**Material**
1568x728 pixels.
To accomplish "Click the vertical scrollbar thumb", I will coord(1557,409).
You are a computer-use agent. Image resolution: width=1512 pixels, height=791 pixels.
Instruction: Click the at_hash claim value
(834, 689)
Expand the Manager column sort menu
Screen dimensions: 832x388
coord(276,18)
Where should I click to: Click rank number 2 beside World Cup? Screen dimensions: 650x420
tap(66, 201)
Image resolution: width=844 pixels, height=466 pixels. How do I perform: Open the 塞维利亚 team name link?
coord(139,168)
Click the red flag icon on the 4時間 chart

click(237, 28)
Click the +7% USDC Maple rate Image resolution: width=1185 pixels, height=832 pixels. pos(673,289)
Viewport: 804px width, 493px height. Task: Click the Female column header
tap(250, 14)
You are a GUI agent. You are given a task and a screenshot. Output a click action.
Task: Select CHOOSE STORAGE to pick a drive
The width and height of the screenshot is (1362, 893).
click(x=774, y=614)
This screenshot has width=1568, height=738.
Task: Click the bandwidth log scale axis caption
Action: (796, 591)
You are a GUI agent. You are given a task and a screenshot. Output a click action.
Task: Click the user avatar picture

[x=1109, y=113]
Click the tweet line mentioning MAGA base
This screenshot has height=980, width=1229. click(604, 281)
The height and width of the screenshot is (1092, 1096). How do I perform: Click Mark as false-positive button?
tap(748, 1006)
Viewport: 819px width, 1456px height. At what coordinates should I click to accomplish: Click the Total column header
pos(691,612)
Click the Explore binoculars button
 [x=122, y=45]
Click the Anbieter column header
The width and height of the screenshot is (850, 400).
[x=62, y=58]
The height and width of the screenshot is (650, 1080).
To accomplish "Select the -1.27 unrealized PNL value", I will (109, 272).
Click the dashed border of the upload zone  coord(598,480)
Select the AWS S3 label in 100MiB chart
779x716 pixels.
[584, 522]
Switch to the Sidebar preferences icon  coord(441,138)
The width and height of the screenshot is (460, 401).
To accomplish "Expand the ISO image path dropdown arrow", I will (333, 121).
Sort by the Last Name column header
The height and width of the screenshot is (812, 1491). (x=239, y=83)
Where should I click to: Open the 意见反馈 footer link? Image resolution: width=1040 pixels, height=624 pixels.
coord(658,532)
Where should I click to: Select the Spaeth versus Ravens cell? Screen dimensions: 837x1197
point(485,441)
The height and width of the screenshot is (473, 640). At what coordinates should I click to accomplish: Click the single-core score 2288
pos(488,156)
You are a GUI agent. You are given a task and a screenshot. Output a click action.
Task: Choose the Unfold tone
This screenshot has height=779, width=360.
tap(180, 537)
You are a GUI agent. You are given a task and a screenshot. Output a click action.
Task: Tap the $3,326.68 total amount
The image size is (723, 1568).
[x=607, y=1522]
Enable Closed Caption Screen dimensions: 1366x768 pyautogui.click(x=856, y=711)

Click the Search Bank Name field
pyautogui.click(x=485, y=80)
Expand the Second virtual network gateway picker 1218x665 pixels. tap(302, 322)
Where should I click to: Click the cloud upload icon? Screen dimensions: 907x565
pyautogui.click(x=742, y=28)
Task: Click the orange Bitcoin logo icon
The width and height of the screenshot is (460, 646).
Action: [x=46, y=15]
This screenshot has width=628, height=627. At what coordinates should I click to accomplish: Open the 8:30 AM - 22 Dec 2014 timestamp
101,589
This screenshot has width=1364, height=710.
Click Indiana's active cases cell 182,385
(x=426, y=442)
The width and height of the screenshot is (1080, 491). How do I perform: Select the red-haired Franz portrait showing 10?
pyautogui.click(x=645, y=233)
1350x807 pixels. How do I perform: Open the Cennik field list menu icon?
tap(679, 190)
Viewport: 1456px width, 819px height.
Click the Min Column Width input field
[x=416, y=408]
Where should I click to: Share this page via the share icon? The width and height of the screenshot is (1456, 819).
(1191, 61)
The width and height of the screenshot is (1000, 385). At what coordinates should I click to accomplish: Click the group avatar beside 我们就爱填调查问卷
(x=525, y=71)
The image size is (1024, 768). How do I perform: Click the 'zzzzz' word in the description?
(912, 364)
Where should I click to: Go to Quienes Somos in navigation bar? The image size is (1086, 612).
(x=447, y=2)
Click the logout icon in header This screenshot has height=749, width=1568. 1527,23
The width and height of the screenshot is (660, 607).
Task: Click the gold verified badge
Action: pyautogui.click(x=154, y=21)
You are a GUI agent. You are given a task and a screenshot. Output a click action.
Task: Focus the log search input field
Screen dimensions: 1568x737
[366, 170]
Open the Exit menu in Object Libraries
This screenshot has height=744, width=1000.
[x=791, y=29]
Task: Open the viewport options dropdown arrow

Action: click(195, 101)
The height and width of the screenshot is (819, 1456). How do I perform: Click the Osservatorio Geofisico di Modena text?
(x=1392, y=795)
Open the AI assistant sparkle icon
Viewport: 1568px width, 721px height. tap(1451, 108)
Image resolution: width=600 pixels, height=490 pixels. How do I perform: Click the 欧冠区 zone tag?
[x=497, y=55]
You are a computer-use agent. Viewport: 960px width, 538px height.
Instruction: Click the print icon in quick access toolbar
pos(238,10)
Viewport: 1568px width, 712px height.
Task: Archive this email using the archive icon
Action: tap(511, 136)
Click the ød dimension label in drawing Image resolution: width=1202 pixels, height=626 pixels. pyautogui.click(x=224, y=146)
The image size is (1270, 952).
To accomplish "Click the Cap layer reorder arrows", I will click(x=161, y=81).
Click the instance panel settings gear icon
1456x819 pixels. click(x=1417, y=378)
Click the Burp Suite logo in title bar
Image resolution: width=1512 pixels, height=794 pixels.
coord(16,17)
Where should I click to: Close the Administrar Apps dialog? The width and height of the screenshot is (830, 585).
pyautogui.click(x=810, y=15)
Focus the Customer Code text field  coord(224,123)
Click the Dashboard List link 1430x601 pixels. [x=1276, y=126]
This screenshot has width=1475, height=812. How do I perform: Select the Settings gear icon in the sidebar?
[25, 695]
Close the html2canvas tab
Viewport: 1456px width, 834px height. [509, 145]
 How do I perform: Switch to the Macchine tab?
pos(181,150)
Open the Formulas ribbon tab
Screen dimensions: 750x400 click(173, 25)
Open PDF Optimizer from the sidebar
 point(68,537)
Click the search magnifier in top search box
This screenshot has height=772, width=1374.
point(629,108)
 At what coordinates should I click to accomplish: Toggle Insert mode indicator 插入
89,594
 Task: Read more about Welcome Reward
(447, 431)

**Requirements**
Write out again, word for word, the part of the rows that opens with the line containing "Focus the Customer" and runs through the last row, including both ends.

**Solution**
Focus the Customer Code text field  coord(224,123)
Click the Dashboard List link 1430x601 pixels. [x=1276, y=126]
This screenshot has width=1475, height=812. How do I perform: Select the Settings gear icon in the sidebar?
[25, 695]
Close the html2canvas tab
Viewport: 1456px width, 834px height. [509, 145]
 How do I perform: Switch to the Macchine tab?
pos(181,150)
Open the Formulas ribbon tab
Screen dimensions: 750x400 click(173, 25)
Open PDF Optimizer from the sidebar
 point(68,537)
Click the search magnifier in top search box
This screenshot has height=772, width=1374.
point(629,108)
 At what coordinates should I click to accomplish: Toggle Insert mode indicator 插入
89,594
 Task: Read more about Welcome Reward
(447, 431)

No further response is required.